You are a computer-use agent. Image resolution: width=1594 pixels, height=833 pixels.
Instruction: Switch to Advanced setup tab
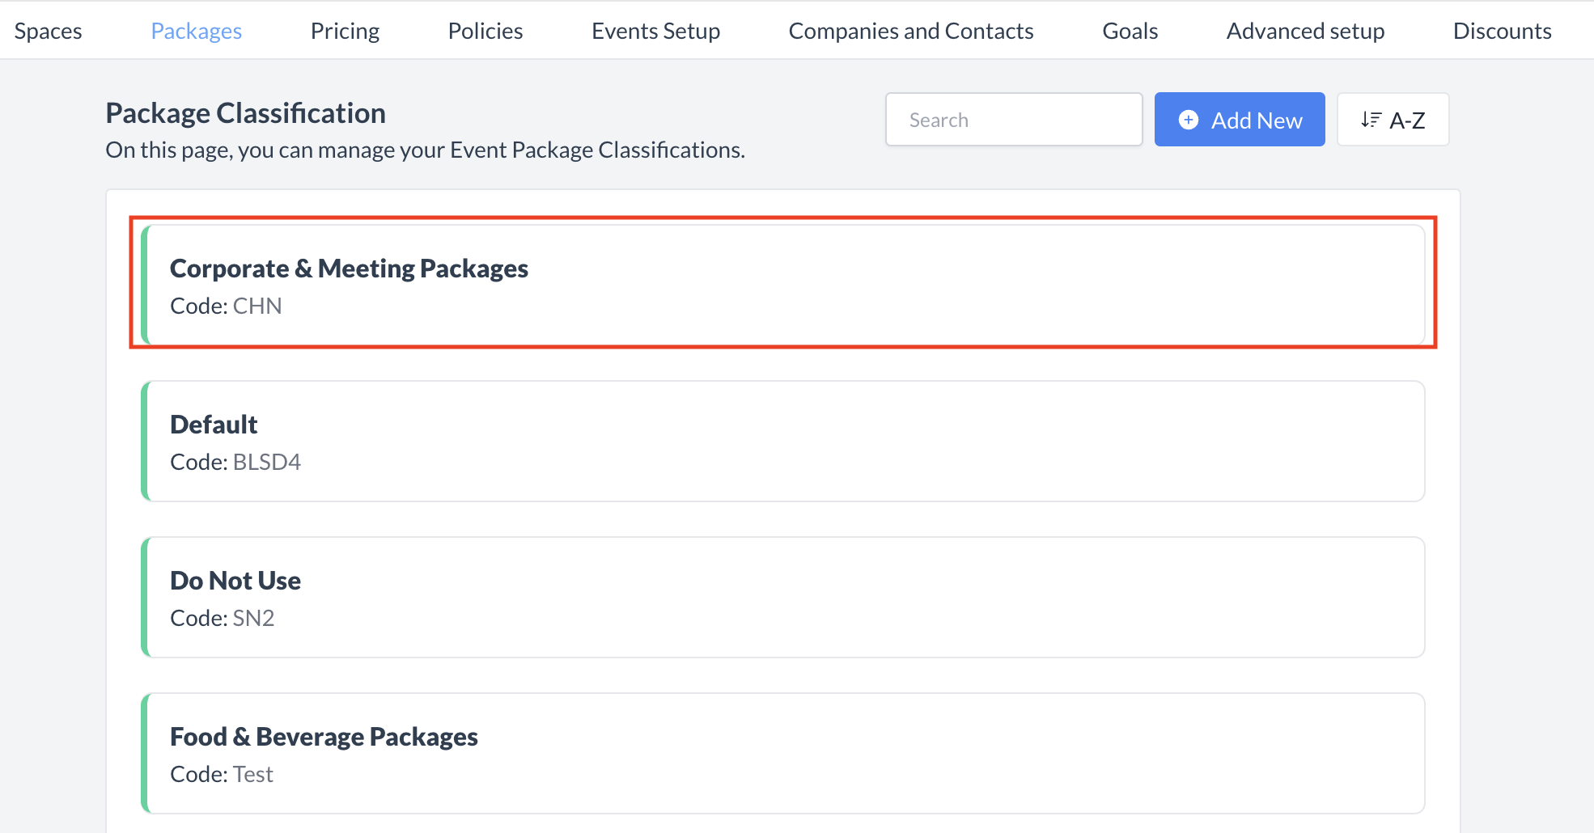1304,31
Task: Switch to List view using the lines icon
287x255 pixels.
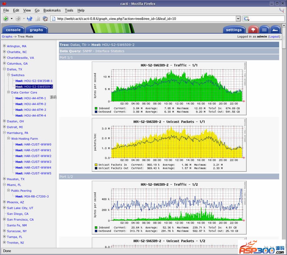Action: [x=264, y=30]
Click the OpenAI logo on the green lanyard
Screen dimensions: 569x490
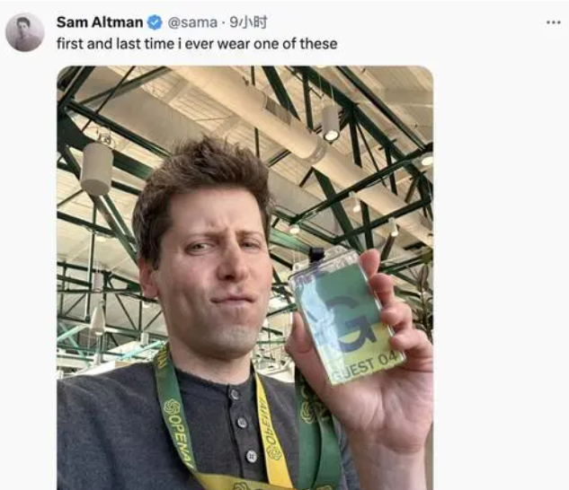click(172, 407)
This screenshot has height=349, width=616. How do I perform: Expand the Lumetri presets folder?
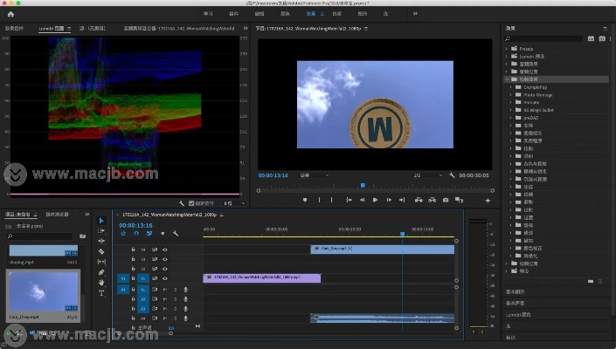coord(508,56)
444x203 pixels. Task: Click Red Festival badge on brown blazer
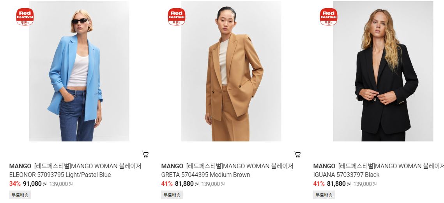pos(177,17)
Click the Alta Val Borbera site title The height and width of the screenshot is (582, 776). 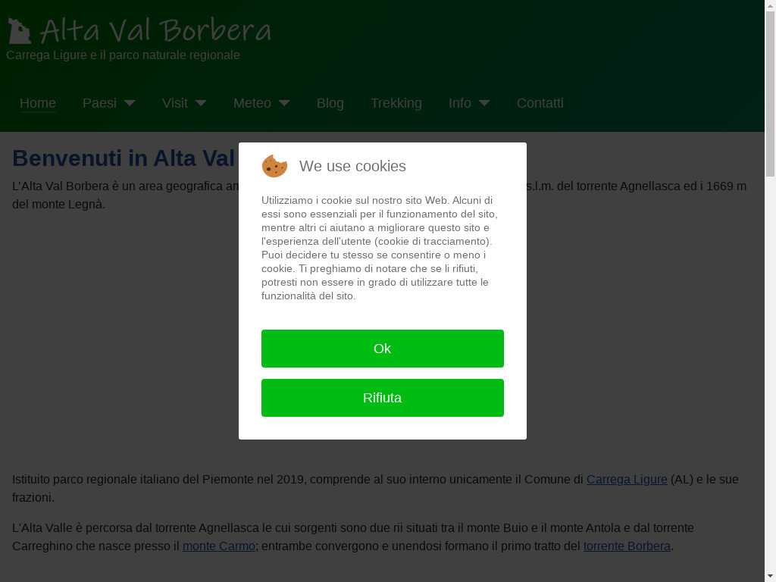(x=155, y=30)
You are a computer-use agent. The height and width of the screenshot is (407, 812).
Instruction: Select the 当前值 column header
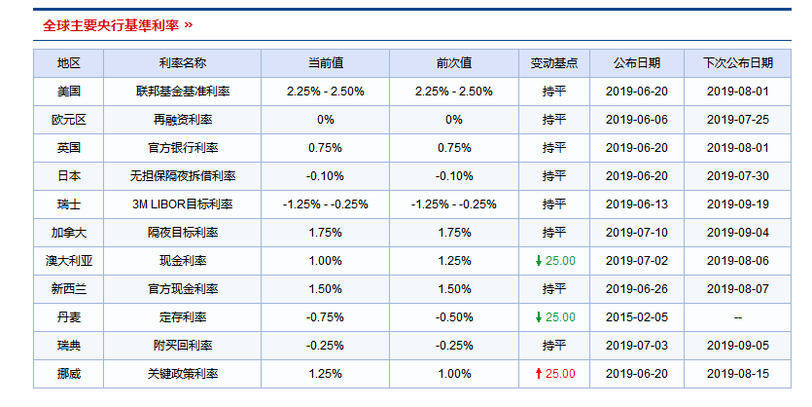(x=325, y=63)
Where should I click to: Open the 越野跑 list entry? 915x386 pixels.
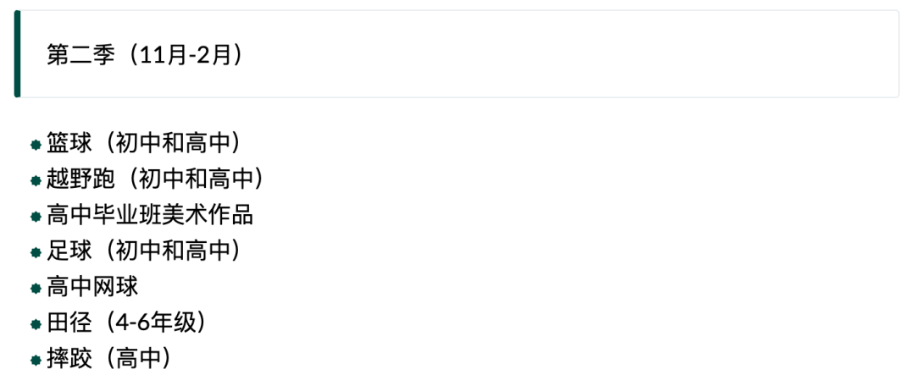80,179
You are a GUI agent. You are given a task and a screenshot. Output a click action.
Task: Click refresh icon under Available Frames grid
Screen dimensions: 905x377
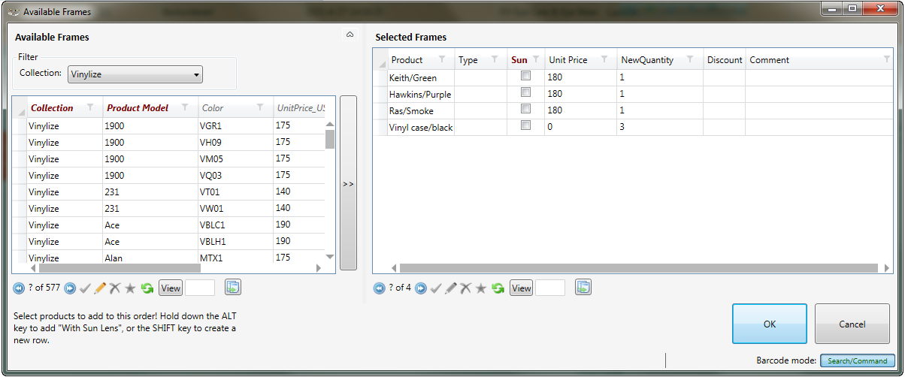[x=147, y=288]
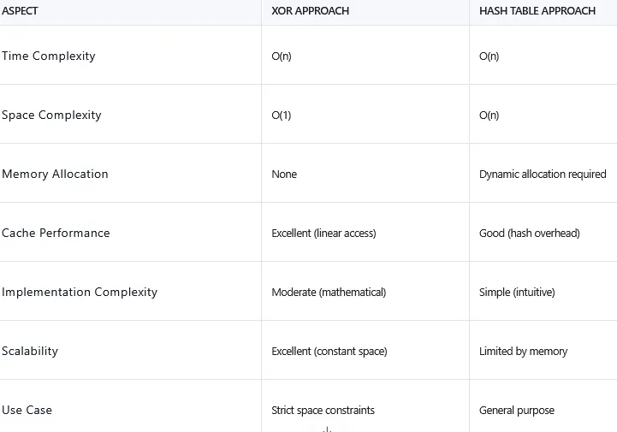Select the Implementation Complexity row label
This screenshot has width=617, height=432.
click(x=80, y=293)
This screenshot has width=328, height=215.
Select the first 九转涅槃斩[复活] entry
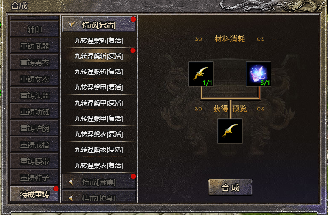(x=99, y=40)
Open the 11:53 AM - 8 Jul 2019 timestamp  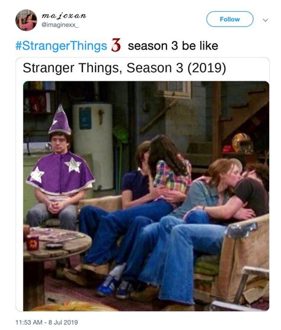[x=47, y=322]
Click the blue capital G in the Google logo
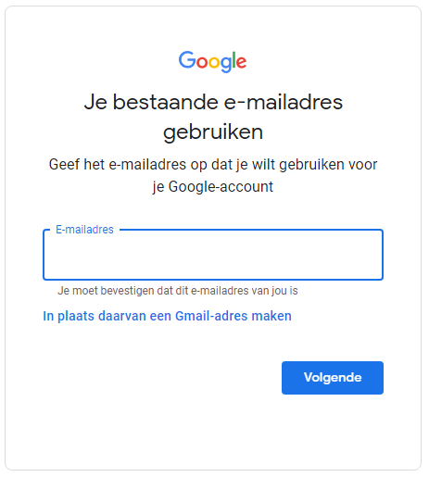 pyautogui.click(x=187, y=60)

(Your goal) Copy each line above holding "icon".

(Answer space)
Task: Switch to List view using the lines icon
Task: Click refresh icon under Available Frames grid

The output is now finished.